The Federal Reserve increased interest rates by 0.75% again on Wednesday and declared that the fight against inflation will necessitate further increases in borrowing costs, but it also hinted that it might be nearing an inflection point in what has become the fastest tightening of U.S. monetary policy in 40 years.
The dual message gave policymakers room to raise rates further if inflation doesn’t start to slow down while also leaving open the possibility that the U.S. central bank will raise rates in smaller steps in the future, ending its string of three-quarters-of-a-percentage-point hikes as early as December in favor of more moderate increases of perhaps half a percentage point.
Fed Chair Jerome Powell, speaking in a news conference after the end of the central bank’s latest policy meeting, said he wanted no confusion on that point: Even if policymakers do scale back future increases, he said, they were still undecided about just how high rates would need to rise to curb inflation, and were determined to “stay the course until the job’s done.”
Regardless of how fast the Fed moves, “there’s some ground to cover” for the target federal funds rate to reach a “sufficiently restrictive” level that will slow inflation, Powell said. The final destination is “very uncertain … We’re going to find it over time.”
“The question of when to moderate the pace of increases is much less important than the question of how high … and how long to keep monetary policy restrictive,” he said, adding that it was “very premature” to discuss when the Fed might pause its increases.
Major U.S. stock indices spiked after the release of the Fed’s statement, which promised to take economic risks more clearly into account in deciding the size of any further rate increases, but erased those gains as Powell spoke and ended the day sharply lower. The S&P 500 index (.SPX) fell 2.5% and the Nasdaq Composite (.IXIC) slid more than 3%.
Yields on U.S. Treasury securities, which had dropped sharply after the Fed statement was released, turned higher. The 2-year note – the bond maturity most sensitive to Fed policy expectations – was up 6 basis points to about 4.61%.

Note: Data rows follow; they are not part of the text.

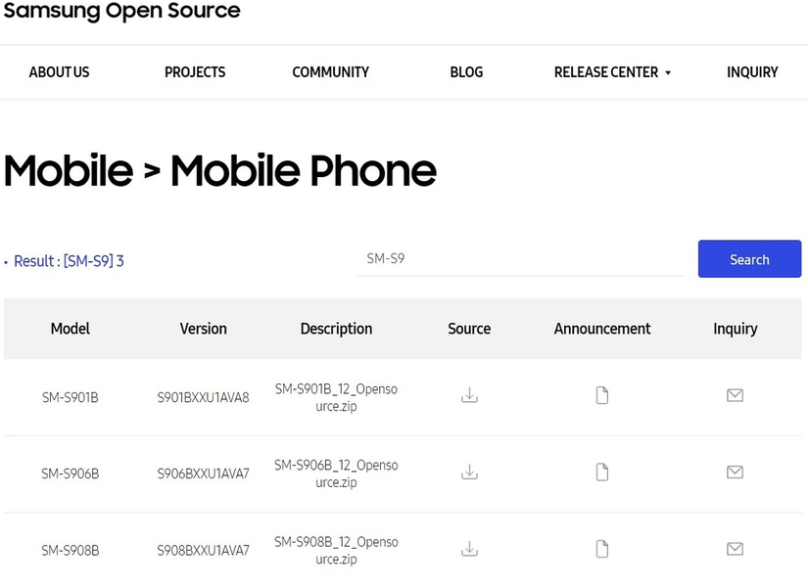Open the Community menu item
Screen dimensions: 808x584
point(330,72)
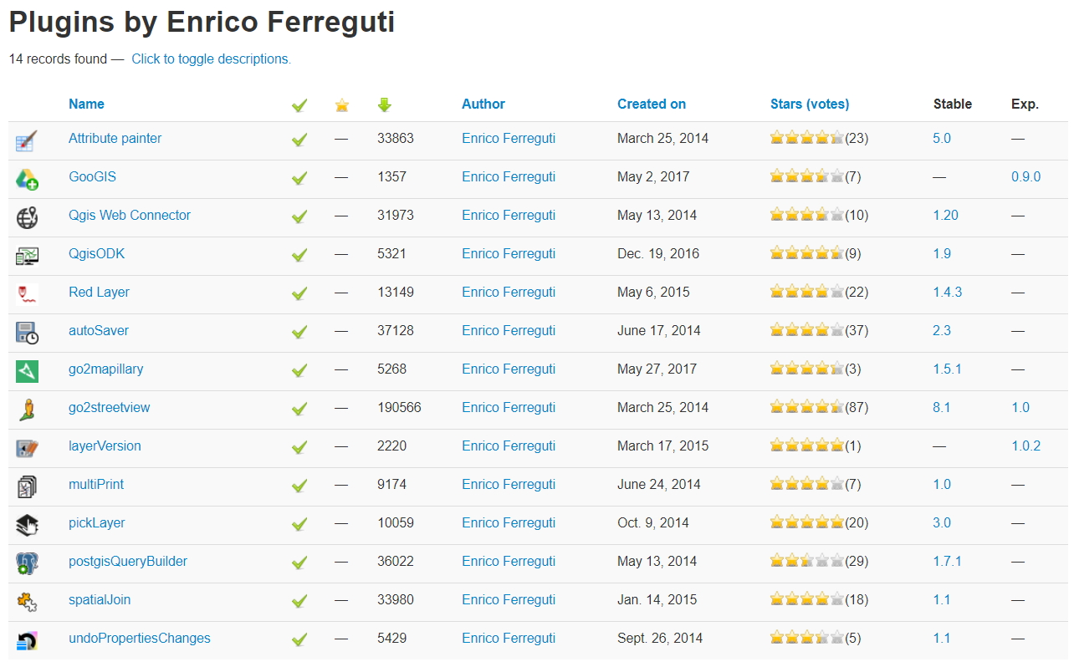
Task: Open stable version 8.1 of go2streetview
Action: click(941, 408)
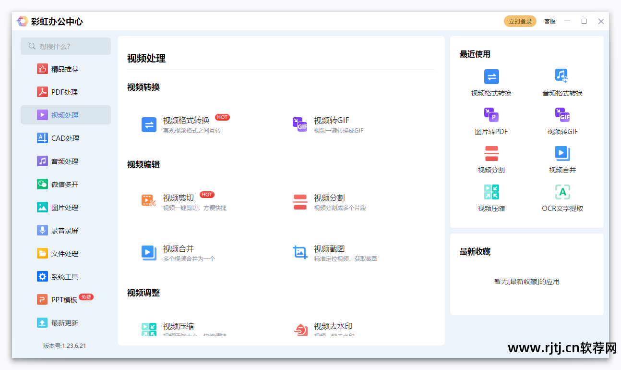Click the 视频去水印 icon

tap(300, 329)
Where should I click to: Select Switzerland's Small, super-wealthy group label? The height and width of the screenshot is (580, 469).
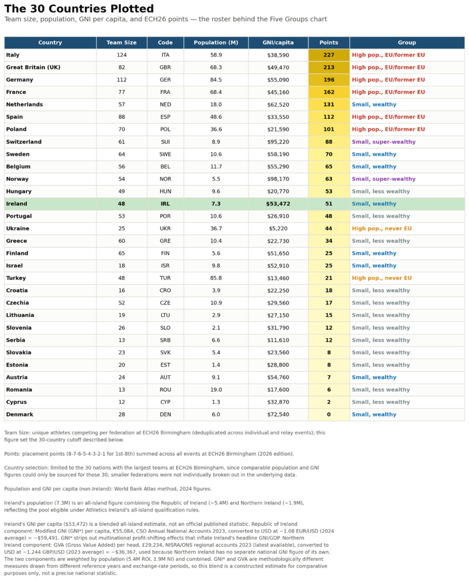383,142
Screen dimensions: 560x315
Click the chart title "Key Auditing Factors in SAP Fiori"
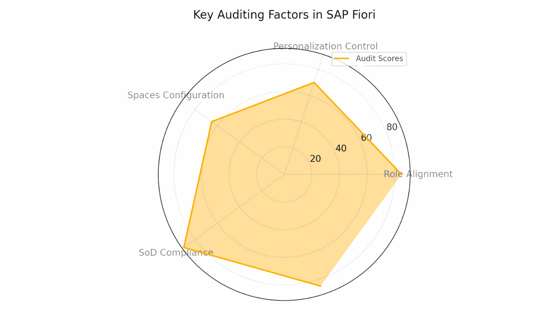pyautogui.click(x=284, y=15)
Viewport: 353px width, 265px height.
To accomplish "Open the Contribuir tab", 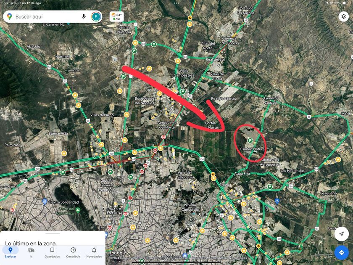I will pos(73,252).
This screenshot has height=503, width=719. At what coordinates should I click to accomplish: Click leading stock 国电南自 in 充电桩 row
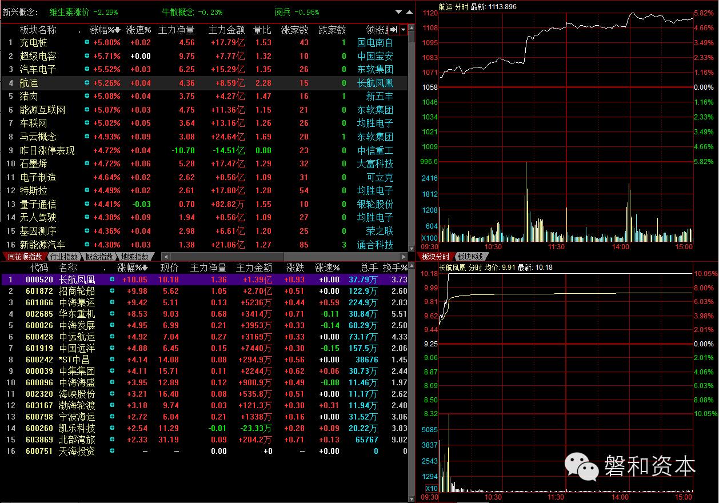tap(375, 43)
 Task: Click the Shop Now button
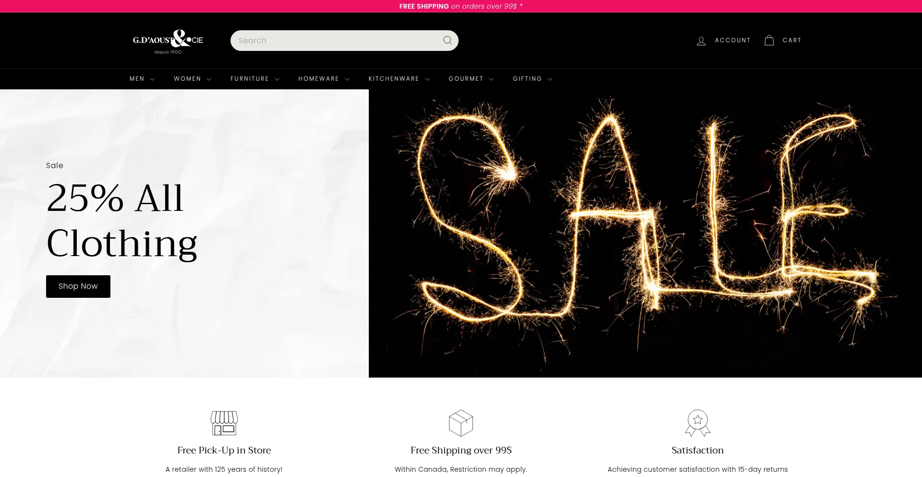(78, 286)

Bill Nelson, a former top Fed staffer who is now chief economist at the Bank Policy Institute, said ahead of Powell’s news conference that the Fed’s policy statement appeared to set the central bank up for more rate hikes before its tightening cycle is completed, delivered at a possibly slower pace.
The document “implied that (the Fed) may be aiming for a higher medium-term level for the fed funds rate than currently expected,” Nelson said.